Indubbiamente l’Occidente, finita la rivoluzione, si è volatilizzato, talvolta senza nemmeno preoccuparsi di capire perché mai fosse intervenuto. Ha lasciato l’Onu da solo. Ha esortato al dialogo, al processo politico e alla difesa delle istituzioni, ma mentre ha sviluppato contatti con i rivoluzionari moderati (persone di un mondo bene o male conosciuto) non risulta che abbia sviluppato contatti con i Fratelli Mussulmani nel tentativo di rassicurarli e impegnarli in un dialogo politico.
Questo fu fatto in Egitto dagli statunitensi (anche se, in conclusione, senza successo), ma in Libia non è stato neppure tentato. Forse ingaggiare i Fratelli libici, dissociarsi da Hiftar e altri elementi meno convincenti dell’area rivoluzionaria moderata, e convincere i Fratelli a distinguersi nettamente dagli jihadisti (come ha fatto a un certo punto Ennahda in Tunisia) potrebbe essere utile a far arretrare i libici dal baratro che si profila e aprire la strada a un dialogo di cooperazione e pacificazione nazionale. Dunque degli impegni politici e non una generica esortazione a fare i democratici.

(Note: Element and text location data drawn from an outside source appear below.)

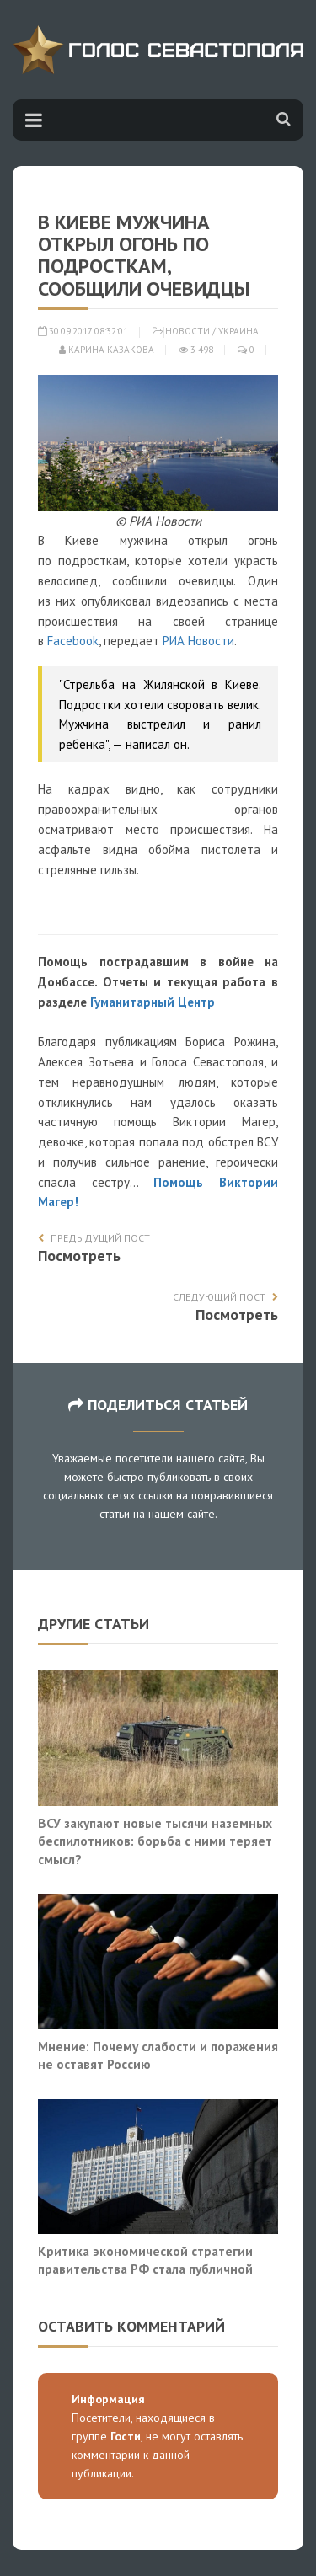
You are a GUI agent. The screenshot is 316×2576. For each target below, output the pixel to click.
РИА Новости (198, 641)
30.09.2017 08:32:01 (83, 331)
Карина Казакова (106, 349)
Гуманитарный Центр (152, 1002)
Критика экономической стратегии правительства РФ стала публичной (145, 2260)
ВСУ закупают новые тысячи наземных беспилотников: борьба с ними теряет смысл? (155, 1841)
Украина (238, 331)
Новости (187, 331)
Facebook (73, 641)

Il primo passo dell’Occidente - rigetto delle interferenze esterne e riconferma della transizione democratica - può apparire ingenuo, ma è invece un gesto che trova un favore trasversale nell’opinione libica.
Per andare oltre ci vuole una diplomazia collettiva ben attrezzata e coordinata e, soprattutto una forte volontà politica. Non è escluso che i nuovi dirigenti dell’Ue riescano a mobilitare questa diplomazia collettiva e battere un colpo, per una volta, nella variegata tormenta che avvolge ormai da anni il loro vicinato meridionale.
Roberto Aliboni è consigliere scientifico dello IAI.